(Pixel coordinate grounding data)

● ● ● ● ●

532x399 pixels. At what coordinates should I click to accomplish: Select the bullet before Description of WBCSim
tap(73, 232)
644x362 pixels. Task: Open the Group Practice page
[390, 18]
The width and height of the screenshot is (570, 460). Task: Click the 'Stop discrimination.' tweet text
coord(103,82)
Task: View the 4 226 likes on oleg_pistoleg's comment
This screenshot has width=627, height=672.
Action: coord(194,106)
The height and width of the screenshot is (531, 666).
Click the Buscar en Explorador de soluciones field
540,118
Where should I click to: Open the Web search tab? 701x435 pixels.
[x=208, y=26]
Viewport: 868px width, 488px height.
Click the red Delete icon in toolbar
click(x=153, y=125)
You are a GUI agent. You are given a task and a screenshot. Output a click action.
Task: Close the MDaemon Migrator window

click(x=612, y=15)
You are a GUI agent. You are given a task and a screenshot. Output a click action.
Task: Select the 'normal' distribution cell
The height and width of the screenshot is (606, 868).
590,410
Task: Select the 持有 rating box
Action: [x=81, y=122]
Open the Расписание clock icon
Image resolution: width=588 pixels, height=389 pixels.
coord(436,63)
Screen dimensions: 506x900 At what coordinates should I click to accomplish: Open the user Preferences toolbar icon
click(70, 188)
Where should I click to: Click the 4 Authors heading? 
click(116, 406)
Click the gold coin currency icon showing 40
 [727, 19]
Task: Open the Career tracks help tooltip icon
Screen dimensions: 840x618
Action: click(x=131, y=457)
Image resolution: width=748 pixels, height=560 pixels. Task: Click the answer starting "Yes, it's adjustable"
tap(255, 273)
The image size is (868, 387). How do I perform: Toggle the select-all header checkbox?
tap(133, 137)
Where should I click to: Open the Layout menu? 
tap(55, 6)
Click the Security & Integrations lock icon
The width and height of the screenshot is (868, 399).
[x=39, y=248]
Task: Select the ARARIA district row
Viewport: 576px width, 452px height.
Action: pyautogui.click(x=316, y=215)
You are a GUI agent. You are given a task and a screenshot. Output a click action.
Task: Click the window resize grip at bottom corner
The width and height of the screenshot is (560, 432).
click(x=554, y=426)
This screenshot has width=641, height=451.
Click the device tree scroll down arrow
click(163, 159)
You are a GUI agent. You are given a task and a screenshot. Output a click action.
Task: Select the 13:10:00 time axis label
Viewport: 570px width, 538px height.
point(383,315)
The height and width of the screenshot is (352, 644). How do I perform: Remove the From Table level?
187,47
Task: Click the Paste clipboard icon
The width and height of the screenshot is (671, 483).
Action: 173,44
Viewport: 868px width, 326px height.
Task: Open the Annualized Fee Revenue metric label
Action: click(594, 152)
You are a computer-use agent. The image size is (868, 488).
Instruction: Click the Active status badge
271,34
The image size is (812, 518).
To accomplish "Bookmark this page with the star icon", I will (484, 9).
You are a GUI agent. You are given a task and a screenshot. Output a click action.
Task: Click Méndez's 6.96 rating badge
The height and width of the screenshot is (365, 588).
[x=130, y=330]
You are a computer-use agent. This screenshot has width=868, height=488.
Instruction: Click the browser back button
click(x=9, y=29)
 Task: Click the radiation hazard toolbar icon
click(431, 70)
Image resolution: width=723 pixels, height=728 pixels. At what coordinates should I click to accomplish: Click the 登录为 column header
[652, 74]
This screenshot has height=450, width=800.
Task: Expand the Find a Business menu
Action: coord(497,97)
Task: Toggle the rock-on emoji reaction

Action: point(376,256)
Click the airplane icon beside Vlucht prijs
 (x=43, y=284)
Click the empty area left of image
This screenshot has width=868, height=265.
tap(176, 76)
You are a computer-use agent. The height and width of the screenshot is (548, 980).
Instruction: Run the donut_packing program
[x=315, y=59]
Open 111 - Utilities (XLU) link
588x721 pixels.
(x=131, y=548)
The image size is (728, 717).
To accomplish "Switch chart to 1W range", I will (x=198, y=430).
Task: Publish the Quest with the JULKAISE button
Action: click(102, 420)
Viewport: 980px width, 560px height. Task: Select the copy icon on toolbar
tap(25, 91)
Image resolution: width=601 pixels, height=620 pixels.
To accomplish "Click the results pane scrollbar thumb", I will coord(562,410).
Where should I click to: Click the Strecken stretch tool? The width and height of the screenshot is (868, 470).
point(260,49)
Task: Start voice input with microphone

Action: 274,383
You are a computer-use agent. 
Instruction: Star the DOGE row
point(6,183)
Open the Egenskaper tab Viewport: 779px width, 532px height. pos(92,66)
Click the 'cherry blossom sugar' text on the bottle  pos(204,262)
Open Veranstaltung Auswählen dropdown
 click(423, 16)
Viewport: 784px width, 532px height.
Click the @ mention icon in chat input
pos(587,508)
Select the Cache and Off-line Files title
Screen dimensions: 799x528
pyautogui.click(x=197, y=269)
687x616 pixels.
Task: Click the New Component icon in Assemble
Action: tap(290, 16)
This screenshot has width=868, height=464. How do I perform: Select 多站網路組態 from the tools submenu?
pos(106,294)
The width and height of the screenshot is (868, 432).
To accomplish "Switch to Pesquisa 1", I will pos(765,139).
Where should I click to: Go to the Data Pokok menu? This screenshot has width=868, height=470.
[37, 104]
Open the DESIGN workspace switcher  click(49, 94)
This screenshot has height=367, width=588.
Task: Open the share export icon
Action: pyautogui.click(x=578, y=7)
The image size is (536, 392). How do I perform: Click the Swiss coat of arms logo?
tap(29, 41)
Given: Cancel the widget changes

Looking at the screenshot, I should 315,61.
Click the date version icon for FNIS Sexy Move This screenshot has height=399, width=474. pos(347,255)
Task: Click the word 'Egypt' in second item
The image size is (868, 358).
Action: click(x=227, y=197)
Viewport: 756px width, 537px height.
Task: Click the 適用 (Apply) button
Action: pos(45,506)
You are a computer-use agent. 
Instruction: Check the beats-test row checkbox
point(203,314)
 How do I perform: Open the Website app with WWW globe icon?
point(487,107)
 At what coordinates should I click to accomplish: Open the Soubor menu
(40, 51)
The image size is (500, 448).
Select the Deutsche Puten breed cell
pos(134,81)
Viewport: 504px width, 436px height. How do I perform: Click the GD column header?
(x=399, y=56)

● ● ● ● ●

> **ASSIGNMENT**: Within the entries, find all lines holding "computer" and copy each one.

> **THE ANSWER**:
You are a computer-use agent. The image size is (868, 488).
You are a computer-use agent. This screenshot has width=868, height=488.
You are a computer-use agent. The height and width of the screenshot is (548, 980).
You are a computer-use agent. 
You are a computer-use agent. 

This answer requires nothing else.